Subscriber Index

Contents

Since EventBus 3.0

Using a subscriber index avoids expensive look-ups of subscriber methods at run time using reflection. Instead, the EventBus annotation processor looks them up at build time.

It is recommended to use the index for Android apps in production. It is faster and avoids crashes due to reflection (see reported issues due to NoClassDefFoundError).

Index requirements

  • The @Subscribe method and its class must be public.
  • The event class must be public.
  • @Subscribe can not be used inside of anonymous classes.

Note: When EventBus cannot use an index, e.g. if the above requirements are not met, it will fall back to reflection at run time. This ensures @Subscribe methods receive events even if they are not part of the index.

How to generate the index

Java: using annotationProcessor

For plain Java projects (not Android) this requires Gradle 5.2 or newer.

In your apps build.gradle, add the eventbus-annotation-processor dependency using the annotationProcessor configuration. Then configure the package and name of the index class that should be generated by adding the eventBusIndex processor option.

Kotlin: using kapt

In your apps build.gradle, add the eventbus-annotation-processor dependency using the kapt configuration. Then configure the package and name of the index class that should be generated by adding eventBusIndex as a kapt argument.

How to use the index

Build the project at least once to generate the index class specified with eventBusIndex.

Then, e.g. in your Application class, use EventBus.builder().addIndex(indexInstance) to pass an instance of the index class to EventBus.

Use EventBusBuilder.installDefaultEventBus() to set the EventBus with index as the instance returned by EventBus.getDefault().

Indexing your Libraries

Libraries can ship an EventBus index. To use the index of a library, for each library call EventBusBuilder.addIndex(indexInstance) with an instance of its index class.
···
* _QUESTIONS ON THE MATERIAL_:
(a) Please write out the part of the EventBus subscriber index text that begins at the words "Using a subscriber" and stops after the words "its class must be public.".
(b) According to the EventBus subscriber index text, which Gradle version do plain Java projects need in order to generate the index with annotationProcessor?
The records have no connection to the EventBus subscriber index text.

* _Dataset entries_:
···
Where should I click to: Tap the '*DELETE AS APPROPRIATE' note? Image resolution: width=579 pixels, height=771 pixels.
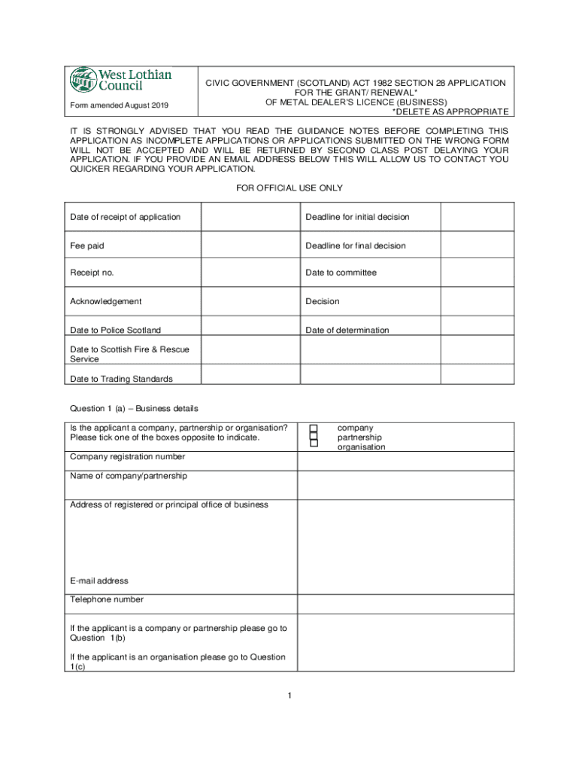450,111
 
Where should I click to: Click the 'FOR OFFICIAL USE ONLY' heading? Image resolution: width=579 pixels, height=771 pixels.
290,187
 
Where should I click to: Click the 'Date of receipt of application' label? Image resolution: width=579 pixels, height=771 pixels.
125,217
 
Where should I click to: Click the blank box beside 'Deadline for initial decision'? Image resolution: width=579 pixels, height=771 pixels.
477,217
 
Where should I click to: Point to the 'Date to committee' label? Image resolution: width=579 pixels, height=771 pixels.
341,273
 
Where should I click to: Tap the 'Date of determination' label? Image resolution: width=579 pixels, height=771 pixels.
347,330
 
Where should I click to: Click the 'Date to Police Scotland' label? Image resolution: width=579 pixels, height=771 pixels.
115,330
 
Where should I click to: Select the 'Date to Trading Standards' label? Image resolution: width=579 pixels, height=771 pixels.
121,379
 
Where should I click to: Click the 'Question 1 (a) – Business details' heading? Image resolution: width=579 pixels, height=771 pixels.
134,408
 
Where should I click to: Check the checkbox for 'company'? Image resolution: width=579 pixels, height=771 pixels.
314,428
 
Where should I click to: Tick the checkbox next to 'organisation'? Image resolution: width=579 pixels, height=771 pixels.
314,444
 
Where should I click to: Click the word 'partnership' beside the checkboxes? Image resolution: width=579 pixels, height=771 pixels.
359,437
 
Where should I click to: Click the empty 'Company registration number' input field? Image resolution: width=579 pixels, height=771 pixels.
406,461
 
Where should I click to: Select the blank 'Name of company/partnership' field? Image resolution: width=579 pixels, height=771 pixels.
406,485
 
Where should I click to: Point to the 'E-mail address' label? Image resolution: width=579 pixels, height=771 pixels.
99,581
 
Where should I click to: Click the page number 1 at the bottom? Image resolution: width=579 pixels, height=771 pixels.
289,695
···
* _RESPONSES BY TASK_:
(a)
Using a subscriber index avoids expensive look-ups of subscriber methods at run time using reflection. Instead, the EventBus annotation processor looks them up at build time.

It is recommended to use the index for Android apps in production. It is faster and avoids crashes due to reflection (see reported issues due to NoClassDefFoundError).

Index requirements

  • The @Subscribe method and its class must be public.

(b) Gradle 5.2 or newer.